From: Eric Wong <e@yhbt.net>
To: meta@public-inbox.org
Subject: [PATCH 02/43] wwwstream: oneshot: perform gzip without middleware
Date: Sun, 5 Jul 2020 23:27:18 +0000 [thread overview]
Message-ID: <20200705232759.3161-3-e@yhbt.net> (raw)
In-Reply-To: <20200705232759.3161-1-e@yhbt.net>
Plack::Middleware::Deflater forces us to use a memory-intensive
closure.
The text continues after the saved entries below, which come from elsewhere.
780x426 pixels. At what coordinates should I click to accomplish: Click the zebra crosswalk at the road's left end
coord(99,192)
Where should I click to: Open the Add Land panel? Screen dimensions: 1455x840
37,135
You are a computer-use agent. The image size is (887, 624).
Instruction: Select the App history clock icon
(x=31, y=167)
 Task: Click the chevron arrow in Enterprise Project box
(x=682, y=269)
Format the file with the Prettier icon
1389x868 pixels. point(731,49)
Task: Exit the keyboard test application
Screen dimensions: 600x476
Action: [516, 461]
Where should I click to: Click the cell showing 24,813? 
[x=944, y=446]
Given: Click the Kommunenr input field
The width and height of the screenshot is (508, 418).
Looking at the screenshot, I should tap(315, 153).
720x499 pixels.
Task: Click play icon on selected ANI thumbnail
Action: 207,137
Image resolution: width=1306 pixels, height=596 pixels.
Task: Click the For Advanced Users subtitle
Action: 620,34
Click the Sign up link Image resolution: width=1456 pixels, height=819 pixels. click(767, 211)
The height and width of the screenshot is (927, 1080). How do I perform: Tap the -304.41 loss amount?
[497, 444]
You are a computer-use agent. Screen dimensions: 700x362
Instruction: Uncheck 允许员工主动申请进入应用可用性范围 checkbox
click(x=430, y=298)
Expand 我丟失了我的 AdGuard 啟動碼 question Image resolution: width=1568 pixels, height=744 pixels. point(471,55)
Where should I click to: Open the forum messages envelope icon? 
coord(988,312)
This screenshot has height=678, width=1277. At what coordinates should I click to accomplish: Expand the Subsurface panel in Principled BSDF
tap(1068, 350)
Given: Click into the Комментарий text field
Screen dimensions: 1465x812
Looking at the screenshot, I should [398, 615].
Instead, work towards building compressed strings in
memory to reduce the overhead of buffering large HTML output.
---
lib/PublicInbox/GzipFilter.pm | 13 +++++++++++++
lib/PublicInbox/WwwStream.pm | 27 ++++++++++++++++++++++-----
2 files changed, 35 insertions(+), 5 deletions(-)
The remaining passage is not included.